___ Data to examine
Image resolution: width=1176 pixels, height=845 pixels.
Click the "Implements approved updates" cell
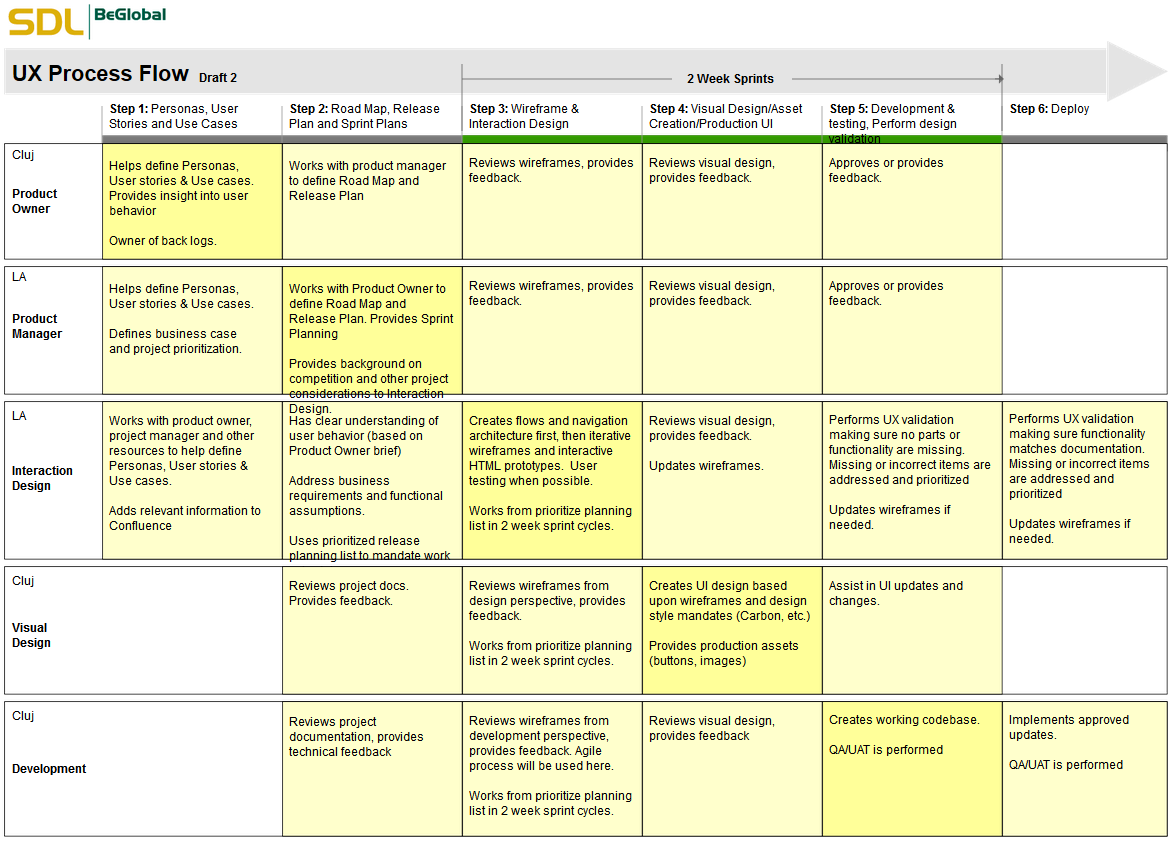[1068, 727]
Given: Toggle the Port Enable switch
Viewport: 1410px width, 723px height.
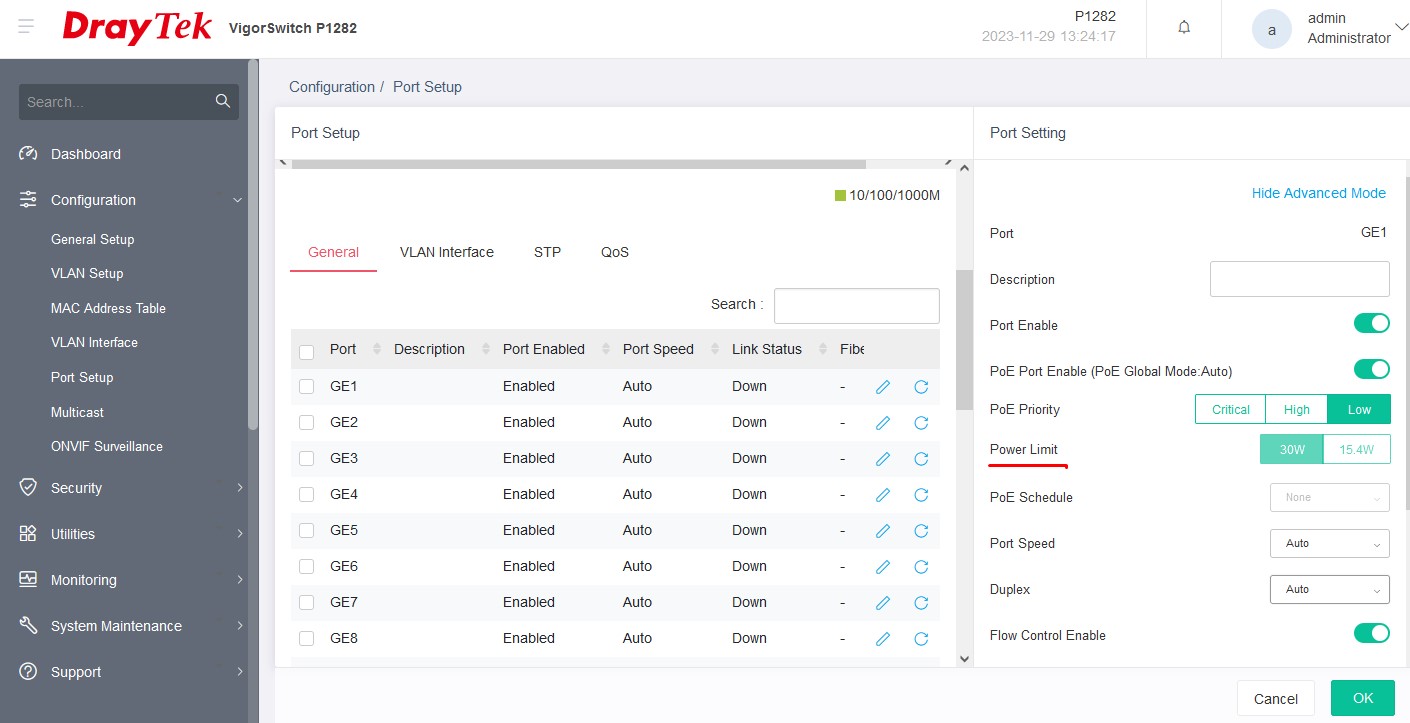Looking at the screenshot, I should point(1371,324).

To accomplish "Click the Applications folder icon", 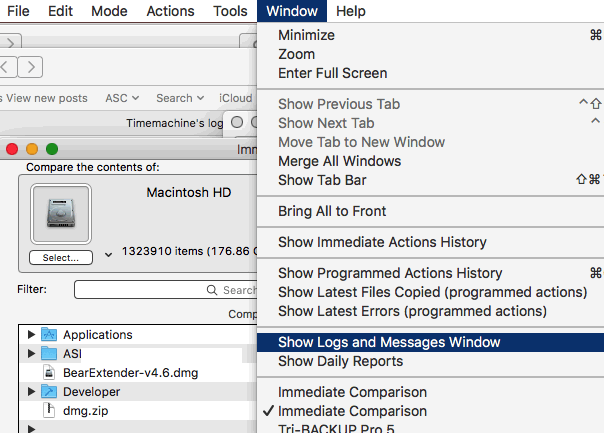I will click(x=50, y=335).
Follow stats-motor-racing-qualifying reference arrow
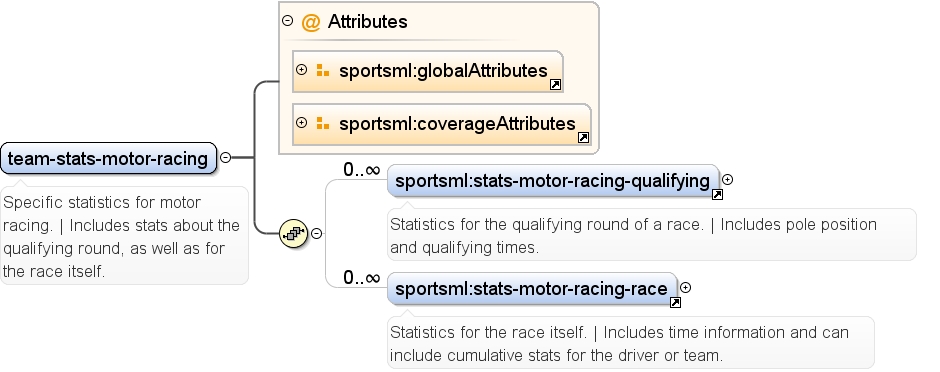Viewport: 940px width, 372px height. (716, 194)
______
Only the lines from the one with "Follow stats-motor-racing-qualifying reference" through the last line of the listing belong in your answer; copy them exactly and skip the pictures.

Follow stats-motor-racing-qualifying reference arrow
Viewport: 940px width, 372px height. (716, 194)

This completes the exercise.